And based on what Joseph wrote back to me, Jack is right on the money: DCAM 4 or even DCAM 3 is what he recommended and what I normally use for capture spaces in C1.

 

The utility of DCAM 3 is that it's a pretty darned good print output space as well for most printer profiles.

 

See, what some people don't realize about a tremendously large colourspace like ProPhoto is that while it's good for archiving, and maybe even necessary for some editing of incredible saturated colours, it's not, unfortunately, usually the best output profile for printing, since it arranges, for instance, primary colours in very weird places in the profile.

 

So you can actually get a print from a wide colour space that the colour management engine, print driver or RIP output can't handle (not to mention inks!), and important colours end up being clipped on output (the colour can end up like mud). IOW, you need to know exactly what you're doing with really wide spaces.

## Material
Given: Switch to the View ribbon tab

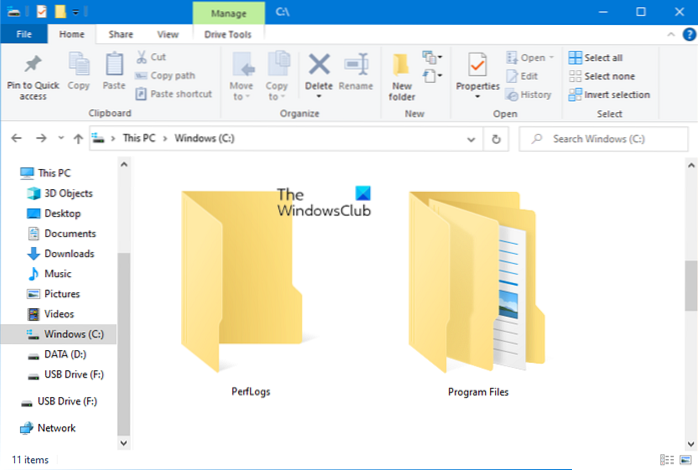Looking at the screenshot, I should pos(168,33).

## Directions for this task
Reproduce the passage on color spaces, starting at "See, what some" and ending at "in the profile.", and substitute "long-term storage" for "archiving".

## Exercise output
See, what some people don't realize about a tremendously large colourspace like ProPhoto is that while it's good for long-term storage, and maybe even necessary for some editing of incredible saturated colours, it's not, unfortunately, usually the best output profile for printing, since it arranges, for instance, primary colours in very weird places in the profile.